Kendrick Lamar-To Pimp a Butterfly
2015 has already been and will continue to be a year in music built around rap. From J. Cole’s 2014 Forest Hills Drive to Drake’s new mixtape that’s already been memed to the umpteenth degree to new Kanye West, Action Bronson, Snoop Dogg, Jay Rock and everyone else set to be released, this year is a culmination and ultimately trial to see who comes out on top.
Yesterday, Kendrick Lamar’s To Pimp a Butterfly was accidentally put onto iTunes, subsequently leaked, then taken off iTunes, followed by the clean version going back up and eventually everything was released again into the stratosphere. It makes sense that all of this chaos went into releasing the album because ultimately that’s what the album’s about. It runs on and preaches about pushing the status quo, thinking about what’s normal and turning it on its head.
With that being said, this is coming from as biased a source can get. Section 80 and good kid, m.A.A.d city are two of my favorite albums.

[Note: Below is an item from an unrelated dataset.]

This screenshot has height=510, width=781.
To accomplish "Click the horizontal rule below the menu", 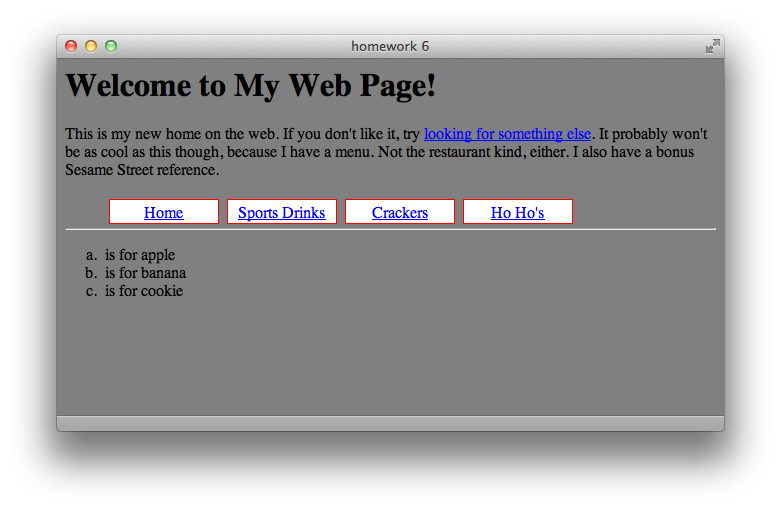I will [x=390, y=229].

GKMC, in particular, is as focused in as an album can get and a masterpiece in its own right. Supposedly, all of the events that occur throughout the course of the story take place through one day. Every phone call with Lamar’s mom to evading the cops culminate together to create a cohesive story that is unlike anything I’ve ever heard before.
Now, to To Pimp a Butterfly.
Like its predecessor, the new album is at its best when listened in the order that Lamar wants you to hear it. It has its highs and lows but there is a story being told. Unlike GKMC, however, TPAB is much more comprehensive and wide-ranging. Every song is Lamar wrestling with his demons (literally at times) and trying to reach out to an African-American community and create a more diplomatic environment. It’s not taking place in a few hours but seems to start from Lamar’s first foray into rap, and ending with where he is now, with all of the fame and accolades.

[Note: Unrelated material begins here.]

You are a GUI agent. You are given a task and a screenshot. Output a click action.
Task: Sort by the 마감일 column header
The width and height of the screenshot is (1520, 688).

Perhaps the best instance of this is in “The Blacker the Berry,” the lead single off the album (don’t want to spoil anything), in which Lamar calls himself a hypocrite but doesn’t reveal why until the end of the song. This song, and much of the album, deal with Lamar being disgusted at the racism still prevalent today and how it is hypocritical to be sickened by it with so much inner-tension within the black community, instead of joining together and making a difference.
For most albums, there are a few songs that stand out. Sometimes it’s the pop, more radio-friendly singles and other times it’s the track with the “hottest” verse that make it to the radio playlists. However, for Lamar, this is not the case. There may be some songs that stand out to the individual listener however they are at its best as an amalgamation. “i,” for example, works well as a fun, optimistic hit when first released but in the album it is strengthened by what it follows and precedes. The message to be grateful and cheerful is evident without the album around it but its importance is increased tenfold through what surrounds it.

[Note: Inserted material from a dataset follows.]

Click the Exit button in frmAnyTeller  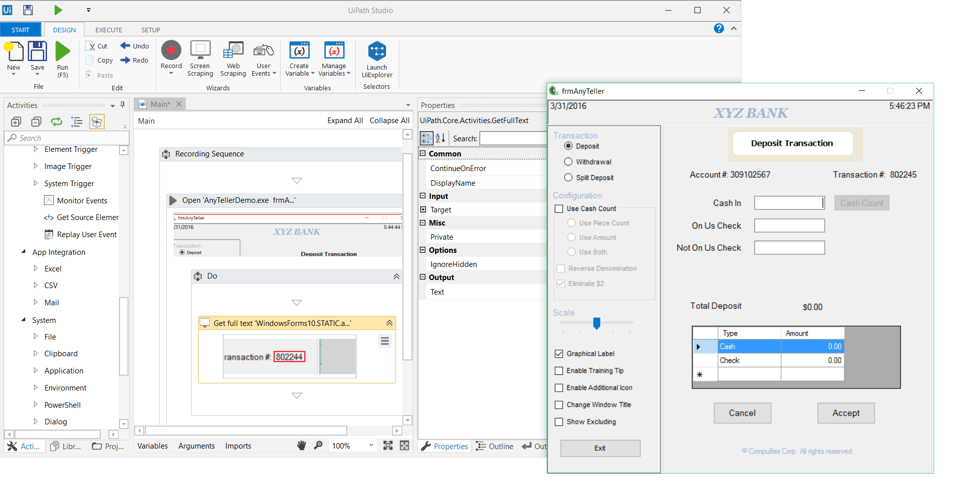tap(600, 448)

The greatest part about this album is that Lamar, himself, doesn’t really have a solution. Like all great philosophers and speakers of their times, Lamar is attempting to point out the negatives and problems in society while explaining why they must change. For example, in the outro of the album closer, “Mortal Man,” Lamar interviews a deceased musician about the evils that plague all of us. This finale suggests why Lamar created this album and what he is trying to express.
Most albums can be reviewed and graded with a neat little bow after one listen, but Lamar inserts so many references, analogies, historical references and opinions that it’s impossible to give it a grade on the first day. I mean, yeah, it’s great. Stellar, fantastic, wonderful…any positive review would work but to give it a grade, just 12 hours after its release, would be blasphemous. Now, it’s time to go, I have to listen to “To Pimp a Butterfly” again.